• **PROBLEM REQUIREMENTS**
Beginning with the line below that contains "543x331 pixels." and ending with the line that contains "388). click(x=182, y=373)", copy every line exactly. Copy nothing else.

Recorded data:
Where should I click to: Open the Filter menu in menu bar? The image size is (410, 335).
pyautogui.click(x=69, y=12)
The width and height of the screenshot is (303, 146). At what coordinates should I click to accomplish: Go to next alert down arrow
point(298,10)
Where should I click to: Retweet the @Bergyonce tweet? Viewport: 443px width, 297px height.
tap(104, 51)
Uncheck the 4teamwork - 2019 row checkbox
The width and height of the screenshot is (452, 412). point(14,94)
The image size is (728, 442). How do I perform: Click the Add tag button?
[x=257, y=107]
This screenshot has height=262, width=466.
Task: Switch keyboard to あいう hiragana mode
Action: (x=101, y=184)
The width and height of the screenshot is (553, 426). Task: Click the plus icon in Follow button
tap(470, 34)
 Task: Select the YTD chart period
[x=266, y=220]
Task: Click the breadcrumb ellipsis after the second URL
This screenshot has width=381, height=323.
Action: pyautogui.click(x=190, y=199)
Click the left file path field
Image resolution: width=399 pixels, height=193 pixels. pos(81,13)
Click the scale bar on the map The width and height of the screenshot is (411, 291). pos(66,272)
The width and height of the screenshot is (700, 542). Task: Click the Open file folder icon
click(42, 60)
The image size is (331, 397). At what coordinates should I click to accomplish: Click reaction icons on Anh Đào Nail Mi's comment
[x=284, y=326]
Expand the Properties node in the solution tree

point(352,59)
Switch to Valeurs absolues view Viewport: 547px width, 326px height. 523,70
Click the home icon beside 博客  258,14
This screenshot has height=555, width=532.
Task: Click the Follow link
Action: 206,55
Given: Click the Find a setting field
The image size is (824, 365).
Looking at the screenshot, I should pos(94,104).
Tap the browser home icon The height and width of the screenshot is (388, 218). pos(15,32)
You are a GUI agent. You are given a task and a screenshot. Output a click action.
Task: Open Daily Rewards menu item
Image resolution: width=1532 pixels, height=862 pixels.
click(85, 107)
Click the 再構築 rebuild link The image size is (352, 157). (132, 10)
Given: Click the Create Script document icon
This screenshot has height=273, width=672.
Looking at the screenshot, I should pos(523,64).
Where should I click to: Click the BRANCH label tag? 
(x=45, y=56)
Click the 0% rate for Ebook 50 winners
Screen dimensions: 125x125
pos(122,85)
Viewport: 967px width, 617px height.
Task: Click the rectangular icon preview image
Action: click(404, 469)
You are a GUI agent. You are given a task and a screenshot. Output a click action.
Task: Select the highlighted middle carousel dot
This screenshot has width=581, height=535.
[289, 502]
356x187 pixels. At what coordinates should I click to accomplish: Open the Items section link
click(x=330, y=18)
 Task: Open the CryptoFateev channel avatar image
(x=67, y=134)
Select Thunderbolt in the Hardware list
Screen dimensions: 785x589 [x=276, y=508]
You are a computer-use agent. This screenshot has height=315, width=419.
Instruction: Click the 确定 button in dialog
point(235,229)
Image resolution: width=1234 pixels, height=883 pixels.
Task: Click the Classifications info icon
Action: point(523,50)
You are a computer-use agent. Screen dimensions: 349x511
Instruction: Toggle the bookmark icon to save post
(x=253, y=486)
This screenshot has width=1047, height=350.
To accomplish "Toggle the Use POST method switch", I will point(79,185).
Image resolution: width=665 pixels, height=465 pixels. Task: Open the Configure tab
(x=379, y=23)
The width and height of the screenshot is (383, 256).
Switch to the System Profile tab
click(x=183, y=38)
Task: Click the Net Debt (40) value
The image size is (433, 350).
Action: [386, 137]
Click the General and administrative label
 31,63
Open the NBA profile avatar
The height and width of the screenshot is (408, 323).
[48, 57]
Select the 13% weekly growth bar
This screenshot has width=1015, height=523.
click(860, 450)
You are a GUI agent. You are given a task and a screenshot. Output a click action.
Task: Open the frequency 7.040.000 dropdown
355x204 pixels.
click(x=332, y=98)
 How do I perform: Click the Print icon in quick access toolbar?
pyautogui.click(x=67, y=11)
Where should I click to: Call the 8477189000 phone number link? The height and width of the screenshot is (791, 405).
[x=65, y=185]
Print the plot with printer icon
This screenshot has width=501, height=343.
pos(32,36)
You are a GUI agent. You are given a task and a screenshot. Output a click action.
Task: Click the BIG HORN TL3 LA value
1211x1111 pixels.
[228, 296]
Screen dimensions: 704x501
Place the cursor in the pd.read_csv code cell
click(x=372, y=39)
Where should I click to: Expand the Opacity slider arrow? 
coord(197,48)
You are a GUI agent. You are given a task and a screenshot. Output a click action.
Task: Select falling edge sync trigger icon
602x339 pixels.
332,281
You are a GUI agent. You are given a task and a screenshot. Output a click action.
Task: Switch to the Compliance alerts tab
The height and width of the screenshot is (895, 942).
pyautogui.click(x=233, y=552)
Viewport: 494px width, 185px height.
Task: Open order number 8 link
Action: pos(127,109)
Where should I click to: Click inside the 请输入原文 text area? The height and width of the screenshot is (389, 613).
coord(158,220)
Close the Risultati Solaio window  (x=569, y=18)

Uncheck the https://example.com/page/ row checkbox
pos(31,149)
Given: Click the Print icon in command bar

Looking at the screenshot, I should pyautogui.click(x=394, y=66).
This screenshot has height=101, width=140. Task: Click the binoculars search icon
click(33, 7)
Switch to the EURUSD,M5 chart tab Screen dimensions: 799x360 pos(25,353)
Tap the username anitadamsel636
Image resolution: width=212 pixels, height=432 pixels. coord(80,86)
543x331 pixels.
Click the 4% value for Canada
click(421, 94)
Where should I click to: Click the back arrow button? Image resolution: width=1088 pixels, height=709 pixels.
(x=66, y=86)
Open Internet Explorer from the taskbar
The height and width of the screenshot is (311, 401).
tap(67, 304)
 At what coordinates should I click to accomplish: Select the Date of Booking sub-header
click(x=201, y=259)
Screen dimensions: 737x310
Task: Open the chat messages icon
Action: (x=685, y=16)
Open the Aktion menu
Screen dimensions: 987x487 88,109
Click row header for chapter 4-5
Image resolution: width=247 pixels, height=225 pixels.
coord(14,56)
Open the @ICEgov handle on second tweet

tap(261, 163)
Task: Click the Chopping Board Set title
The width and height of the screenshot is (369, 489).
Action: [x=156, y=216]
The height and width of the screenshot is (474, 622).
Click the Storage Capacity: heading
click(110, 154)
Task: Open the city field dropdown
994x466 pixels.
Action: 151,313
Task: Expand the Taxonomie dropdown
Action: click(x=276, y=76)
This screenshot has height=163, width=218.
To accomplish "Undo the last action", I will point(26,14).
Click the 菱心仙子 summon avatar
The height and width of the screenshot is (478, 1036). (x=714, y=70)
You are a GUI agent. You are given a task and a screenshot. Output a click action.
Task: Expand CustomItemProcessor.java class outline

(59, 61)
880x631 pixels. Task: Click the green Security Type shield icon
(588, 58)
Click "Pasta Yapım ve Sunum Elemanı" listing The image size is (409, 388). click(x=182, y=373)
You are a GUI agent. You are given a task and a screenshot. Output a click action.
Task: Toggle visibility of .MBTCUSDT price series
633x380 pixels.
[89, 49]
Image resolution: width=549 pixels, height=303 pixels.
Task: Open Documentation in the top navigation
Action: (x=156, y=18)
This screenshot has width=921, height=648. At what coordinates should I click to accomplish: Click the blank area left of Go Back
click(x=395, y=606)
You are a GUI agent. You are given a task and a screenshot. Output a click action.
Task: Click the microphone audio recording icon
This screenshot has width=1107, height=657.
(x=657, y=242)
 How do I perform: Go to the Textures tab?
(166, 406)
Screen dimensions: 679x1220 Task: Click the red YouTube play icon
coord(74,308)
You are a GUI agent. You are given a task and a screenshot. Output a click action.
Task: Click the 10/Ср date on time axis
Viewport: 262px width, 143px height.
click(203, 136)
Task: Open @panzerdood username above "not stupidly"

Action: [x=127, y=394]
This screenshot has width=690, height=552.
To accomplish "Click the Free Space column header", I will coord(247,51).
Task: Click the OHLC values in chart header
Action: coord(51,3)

• **EXERCISE RESULT**
543x331 pixels.
Click the 4% value for Canada
click(421, 94)
Where should I click to: Click the back arrow button? Image resolution: width=1088 pixels, height=709 pixels.
(x=66, y=86)
Open Internet Explorer from the taskbar
The height and width of the screenshot is (311, 401).
tap(67, 304)
 At what coordinates should I click to accomplish: Select the Date of Booking sub-header
click(x=201, y=259)
Screen dimensions: 737x310
Task: Open the chat messages icon
Action: (x=685, y=16)
Open the Aktion menu
Screen dimensions: 987x487 88,109
Click row header for chapter 4-5
Image resolution: width=247 pixels, height=225 pixels.
coord(14,56)
Open the @ICEgov handle on second tweet

tap(261, 163)
Task: Click the Chopping Board Set title
The width and height of the screenshot is (369, 489).
Action: [x=156, y=216]
The height and width of the screenshot is (474, 622).
Click the Storage Capacity: heading
click(110, 154)
Task: Open the city field dropdown
994x466 pixels.
Action: 151,313
Task: Expand the Taxonomie dropdown
Action: click(x=276, y=76)
This screenshot has height=163, width=218.
To accomplish "Undo the last action", I will point(26,14).
Click the 菱心仙子 summon avatar
The height and width of the screenshot is (478, 1036). (x=714, y=70)
You are a GUI agent. You are given a task and a screenshot. Output a click action.
Task: Expand CustomItemProcessor.java class outline

(59, 61)
880x631 pixels. Task: Click the green Security Type shield icon
(588, 58)
Click "Pasta Yapım ve Sunum Elemanı" listing The image size is (409, 388). click(x=182, y=373)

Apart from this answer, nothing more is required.